A partir de 1995, cuando los jefes del cartel fueron capturados, la primera recesión afectó directamente el inmueble. La Corporación Financiera Las Villas embargó a la Constructora El Peñón, que se vio asfixiada por falta de liquidez. En 1996, Las Villas cedió el proyecto a la Inmobiliaria La Providencia, de los hermanos Hernán y Óscar Borrero. Varios ciudadanos, desde la Sociedad de Mejoras Públicas, denunciaron las irregularidades sobre la casa. También llamaron la atención sobre el robo de las ventanas, las puertas, los baños y sanitarios traídos de Europa.
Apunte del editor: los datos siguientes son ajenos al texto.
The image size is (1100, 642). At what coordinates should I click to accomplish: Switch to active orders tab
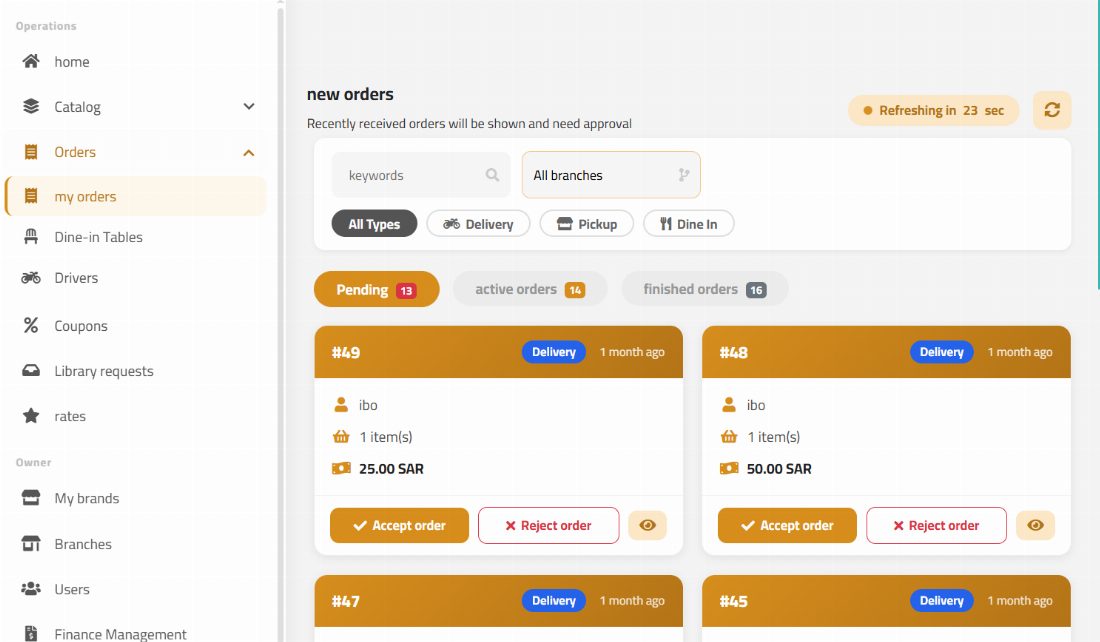pyautogui.click(x=530, y=289)

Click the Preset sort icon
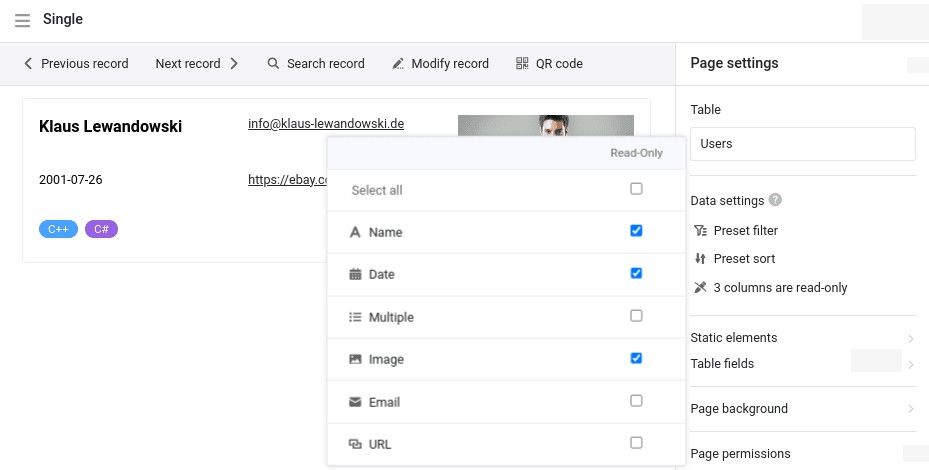(701, 259)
Un grupo de personas, encabezadas por Elly Burckhard y su esposo, Tulio Echeverri, con el apoyo del publicista Mario Fernando Prado, planearon construir un club que llevaría el nombre de Jorge Isaacs. El proyecto fracasó porque no alcanzaron a reunir la cantidad de socios necesarios. La Sociedad de Mejoras Públicas propuso que el municipio se quedara con la casa, aunque fuera por canje con otras propiedades, pues, ante la quiebra de la construcción, muchos propietarios entregaron sus bienes a cuenta de las deudas prediales.

Hace años está abandonada, saqueada, llena de escombros, en estado lamentable. Nadie da razón de su condición actual. Un misterio, de esos que suceden en Cali.